Health-Care Reform's Hidden TaxesJane Sasseen
As a candidate and President, Barack Obama has had one core message for the middle class: I won't raise your taxes. The White House has pledged that only the wealthy—families earning more than $250,000—would face a boost in income, capital gains, or other taxes. For the 97% of Americans below that level, no increases are in store.
But as Congress inches closer to forging a massive package of health-care reforms, it's increasingly clear how difficult it will be to keep that pledge. To pay for the near trillion-dollar health-care system overhaul—not to mention reining in the deficit and funding other ambitious plans Obama has laid out for the years ahead—many outside the White House believe the middle class will not be spared. Republican critics contend that the White House is misleading the public about who will ultimately shoulder much of the cost of extending coverage to tens of millions of uninsured Americans.
True, most won't see direct tax hikes, per se. Few believe Obama will go back on his vow to keep income tax rates the same for all but the top brackets when the Bush tax cuts expire at the end of 2010. And top White House economic adviser Lawrence H. Summers says Obama can keep his pledge while finding more than enough cost cuts and revenue elsewhere. "There is substantial scope for expenditure reductions in health care and for raising enough revenues from people with incomes over $250,000 and from companies," he says.
A key question, though, is whether over the next couple of years, middle-income families will face a host of surcharges, fees, reduced tax breaks, or other increased costs. Daniel Clifton, a Washington-based policy analyst for Strategas Research Partners, argues that Congress has purposely loaded onto the corporate sector the increased taxes needed to pay for the reforms to avoid politically unpopular individual tax hikes. But the added costs will eventually be shifted to customers. "It all depends on what your definition of 'tax' is. Everyone is mincing words here," says Clifton. "There isn't enough money available in just extracting more from corporate taxes or rich Americans."
Consider the Senate's proposal to impose a 40% excise tax on so-called Cadillac health insurance plans valued at more than $21,000. The idea, say backers, is to discourage the excessive health-care spending said to result from such generous plans. The proposed tax on the plans would raise $202 billion, more than half the new funds needed to help pay for extending insurance coverage. Rather than tax policyholders directly, the hit would be on insurers who offer those plans.
Worried Unions The insurers, though, likely will cut benefits or raise premiums as a result. That point hasn't escaped union leaders, who oppose the proposal because it would target many of their members, who have negotiated generous health benefits. Richard L. Trumka, the head of the AFL-CIO, argues that roughly 15% of insured families and 19% of individuals—most solidly middle-class—have plans that would fall under the new tax. For many members, he says, the result would be higher medical costs. "What [they are] actually saying is that cost of covering the uninsured should be borne by the middle class," Trumka says.

*Recorded information*:
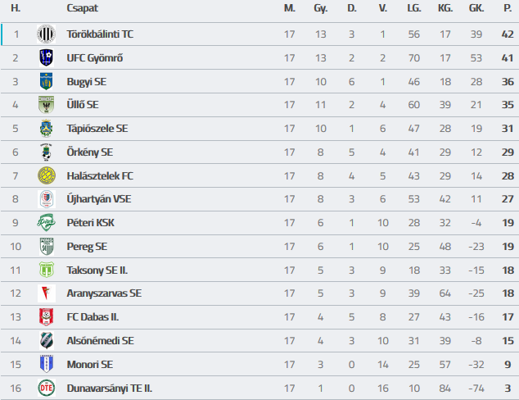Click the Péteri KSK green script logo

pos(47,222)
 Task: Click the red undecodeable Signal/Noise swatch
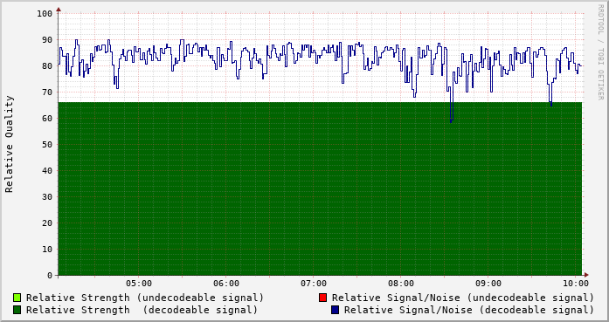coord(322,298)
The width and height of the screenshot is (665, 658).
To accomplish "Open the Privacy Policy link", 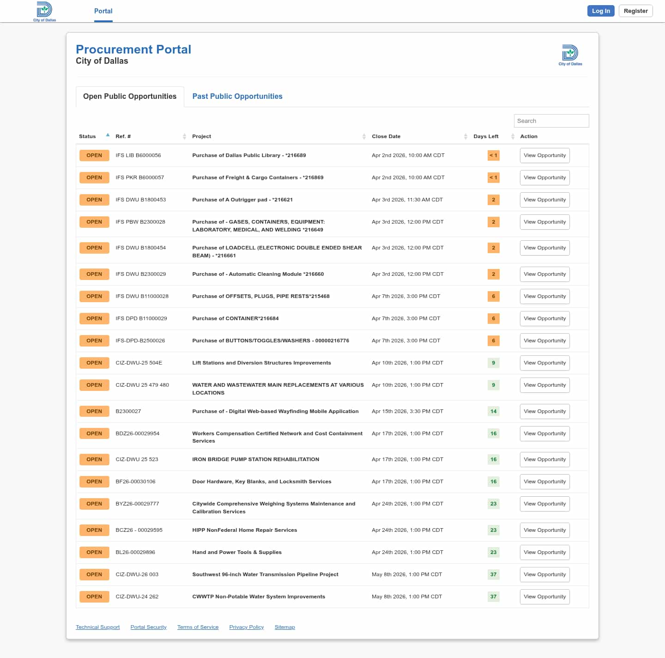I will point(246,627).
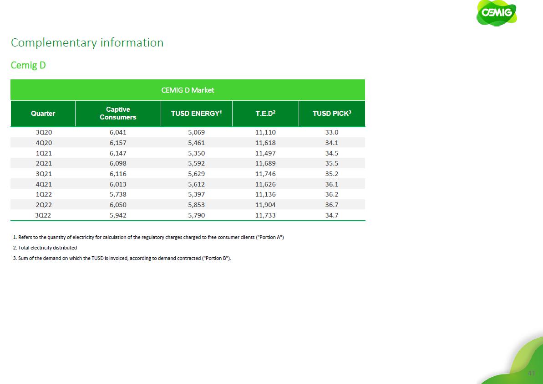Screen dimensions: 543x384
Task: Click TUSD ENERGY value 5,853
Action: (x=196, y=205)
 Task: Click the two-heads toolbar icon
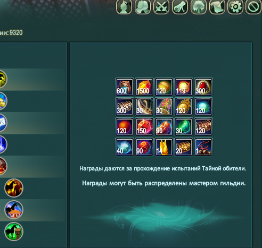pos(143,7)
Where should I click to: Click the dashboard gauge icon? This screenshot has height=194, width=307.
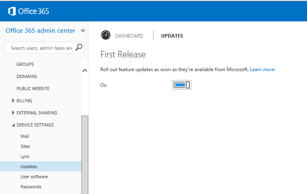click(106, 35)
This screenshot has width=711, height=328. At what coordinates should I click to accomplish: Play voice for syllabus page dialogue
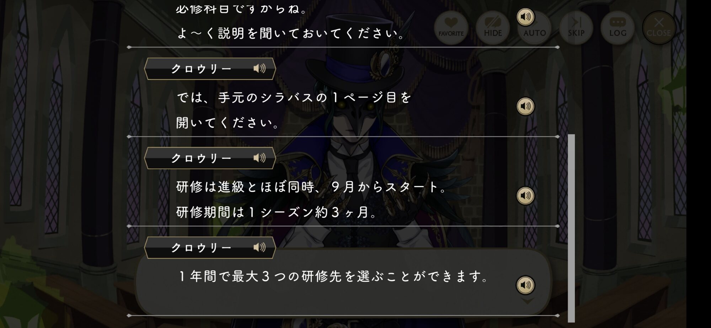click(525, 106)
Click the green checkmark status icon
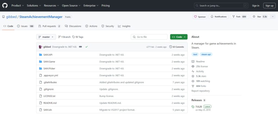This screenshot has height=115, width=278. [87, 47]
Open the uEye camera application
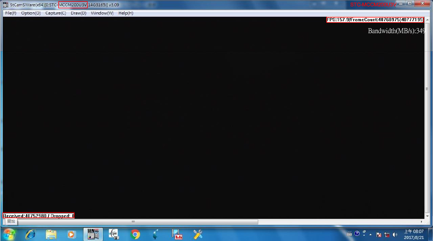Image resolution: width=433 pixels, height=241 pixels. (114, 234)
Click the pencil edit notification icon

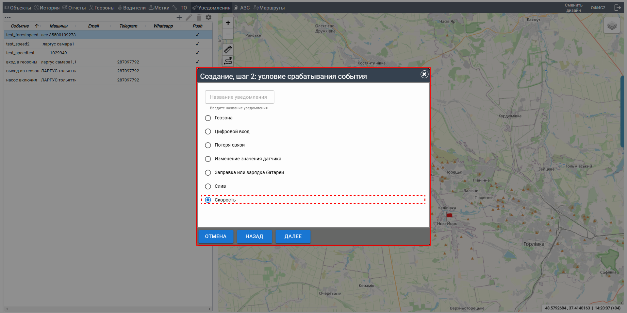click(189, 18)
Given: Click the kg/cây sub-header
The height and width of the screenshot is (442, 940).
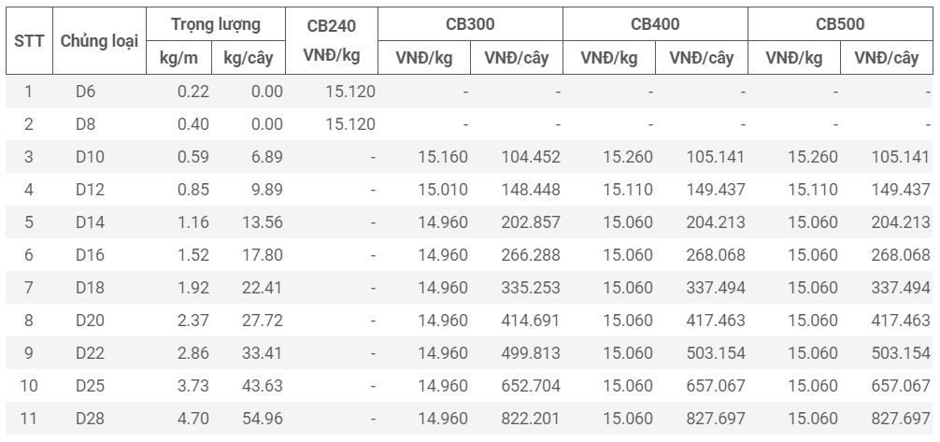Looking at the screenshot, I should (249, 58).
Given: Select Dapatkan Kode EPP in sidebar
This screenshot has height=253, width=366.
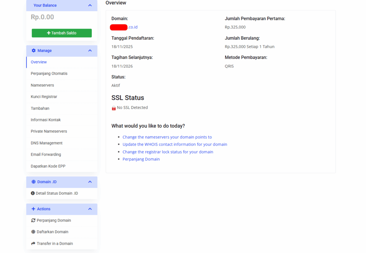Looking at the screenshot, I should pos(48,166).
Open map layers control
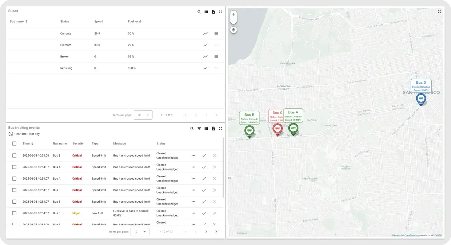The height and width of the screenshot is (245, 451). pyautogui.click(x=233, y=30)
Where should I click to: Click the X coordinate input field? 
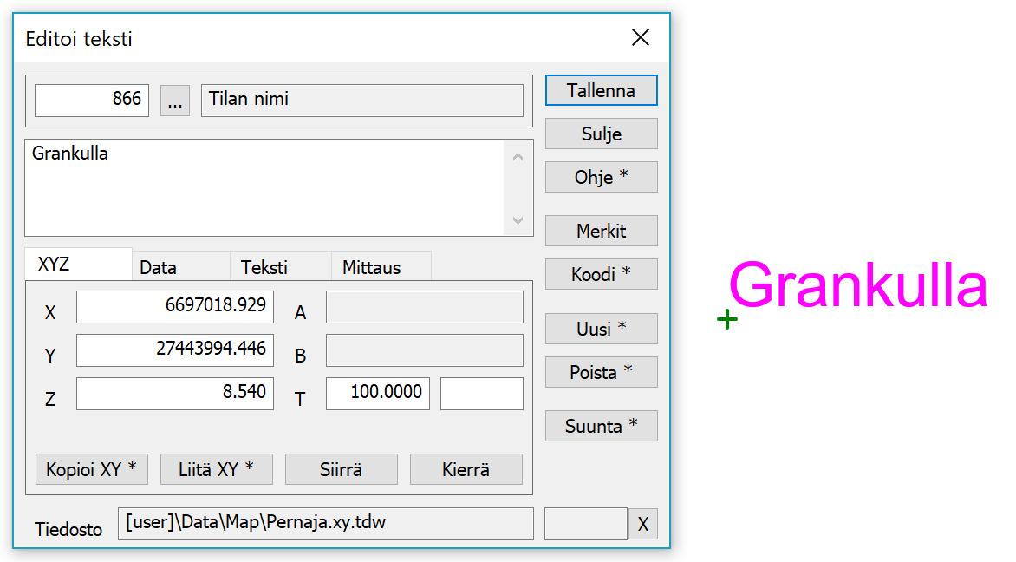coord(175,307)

*Problem requirements*:
Answer these questions using the article on health-care reform's hidden taxes:
(a) Above what yearly family income does the White House say families would face higher taxes?
(b) What excise tax rate has the Senate proposed for Cadillac health insurance plans?
(c) Who is named as the head of the AFL-CIO?
Leave the data out of this work entirely.

*Exercise solution*:
(a) $250,000
(b) 40%
(c) Richard L. Trumka